One last magic-ish ability that you receive right at the start of the game is Astral Vision. For the first third of the game, you’ll probably forget that it exists but once you join a faction, you can start upgrading it with various skills that allow you to spot people, enemies, treasures and plants from great distances and even through walls. Is it necessary to the gameplay? Not at all. But damned if it isn’t a really cool add-on mechanic. It’s Risen’s magical version of Splinter Cell’s thermal vision goggles.
Finally, let’s talk polish, something that Piranha Bytes has been struggling with for their entire existence. It’s near perfect. Huh, I guess this is going to be a pretty short paragraph. Indeed, I didn’t run in to a single major flaw (bug, progression-halter, mysterious falling-through-the-world death, etc.) in 50+ hours of playing. The only thing I noted was that one line of my character’s spoken dialogue seemed to be missing. That’s it. For fans of the Gothic and Risen series, this is downright shocking. Shocking, but extremely welcome, if for no other reason than we can finally say, “Nope, Risen 3 was not a mess at launch. It worked beautifully!”

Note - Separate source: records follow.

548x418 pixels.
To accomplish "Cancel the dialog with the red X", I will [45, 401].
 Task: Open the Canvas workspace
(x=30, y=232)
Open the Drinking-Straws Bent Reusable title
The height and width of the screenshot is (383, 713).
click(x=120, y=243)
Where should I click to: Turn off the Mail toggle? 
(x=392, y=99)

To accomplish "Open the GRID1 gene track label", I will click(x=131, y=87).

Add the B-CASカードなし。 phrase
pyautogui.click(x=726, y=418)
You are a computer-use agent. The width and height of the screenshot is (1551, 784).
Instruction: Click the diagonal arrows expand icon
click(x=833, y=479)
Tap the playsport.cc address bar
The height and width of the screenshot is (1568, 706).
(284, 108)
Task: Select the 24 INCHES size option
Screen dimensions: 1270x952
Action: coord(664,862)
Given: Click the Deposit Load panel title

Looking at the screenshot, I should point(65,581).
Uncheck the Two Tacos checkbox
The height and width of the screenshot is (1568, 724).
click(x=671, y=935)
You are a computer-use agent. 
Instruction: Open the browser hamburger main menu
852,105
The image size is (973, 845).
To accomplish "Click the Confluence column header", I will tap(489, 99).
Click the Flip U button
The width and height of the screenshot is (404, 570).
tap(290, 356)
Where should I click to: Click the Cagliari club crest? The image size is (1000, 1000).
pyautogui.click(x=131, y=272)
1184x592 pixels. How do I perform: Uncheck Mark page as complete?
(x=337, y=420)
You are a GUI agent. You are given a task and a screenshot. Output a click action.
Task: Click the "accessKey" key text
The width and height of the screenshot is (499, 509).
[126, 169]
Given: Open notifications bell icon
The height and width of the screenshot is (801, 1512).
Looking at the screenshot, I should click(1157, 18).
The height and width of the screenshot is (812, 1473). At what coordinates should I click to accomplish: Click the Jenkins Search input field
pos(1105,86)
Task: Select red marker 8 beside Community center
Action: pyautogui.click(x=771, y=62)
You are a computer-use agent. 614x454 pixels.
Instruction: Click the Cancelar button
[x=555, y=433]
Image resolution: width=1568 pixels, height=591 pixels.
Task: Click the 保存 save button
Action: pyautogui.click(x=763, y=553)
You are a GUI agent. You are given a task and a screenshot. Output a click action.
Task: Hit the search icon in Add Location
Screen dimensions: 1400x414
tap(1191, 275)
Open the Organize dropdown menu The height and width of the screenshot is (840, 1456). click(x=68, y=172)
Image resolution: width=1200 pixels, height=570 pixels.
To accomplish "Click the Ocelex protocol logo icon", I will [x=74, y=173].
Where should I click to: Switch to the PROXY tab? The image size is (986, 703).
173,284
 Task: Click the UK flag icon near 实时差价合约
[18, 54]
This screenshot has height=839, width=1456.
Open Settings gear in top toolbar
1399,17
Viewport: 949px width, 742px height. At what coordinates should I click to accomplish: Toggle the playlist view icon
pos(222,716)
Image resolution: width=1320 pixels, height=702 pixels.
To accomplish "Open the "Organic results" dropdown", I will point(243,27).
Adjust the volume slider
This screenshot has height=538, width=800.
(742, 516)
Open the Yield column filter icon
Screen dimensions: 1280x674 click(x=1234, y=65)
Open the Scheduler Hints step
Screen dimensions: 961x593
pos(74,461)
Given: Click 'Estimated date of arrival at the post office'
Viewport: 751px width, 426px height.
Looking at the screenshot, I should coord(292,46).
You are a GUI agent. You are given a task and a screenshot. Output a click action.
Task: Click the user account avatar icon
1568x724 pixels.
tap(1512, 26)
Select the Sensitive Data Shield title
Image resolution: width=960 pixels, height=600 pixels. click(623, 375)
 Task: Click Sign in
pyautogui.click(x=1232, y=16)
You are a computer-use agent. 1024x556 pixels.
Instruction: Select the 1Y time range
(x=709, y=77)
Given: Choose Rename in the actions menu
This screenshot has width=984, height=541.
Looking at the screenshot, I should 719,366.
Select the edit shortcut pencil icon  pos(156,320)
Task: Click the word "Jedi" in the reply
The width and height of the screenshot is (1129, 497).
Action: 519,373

If you haven’t already decided to buy the game while you’ve been reading this review, I’m not sure what else I can really say to convince you. For every reason I play RPGs (big decisions, interesting characters, fun gameplay, immersive exploration), Risen 3 hits every sweet spot. Now if you’ll excuse me, I’ve got to start planning out my Voodoo Pirate run-through!
Reviewed By: Brian Mardiney
Publisher: Deep Silver
This review is based on a digital copy of Risen 3: Titan Lords for the PC provided by Deep Silver.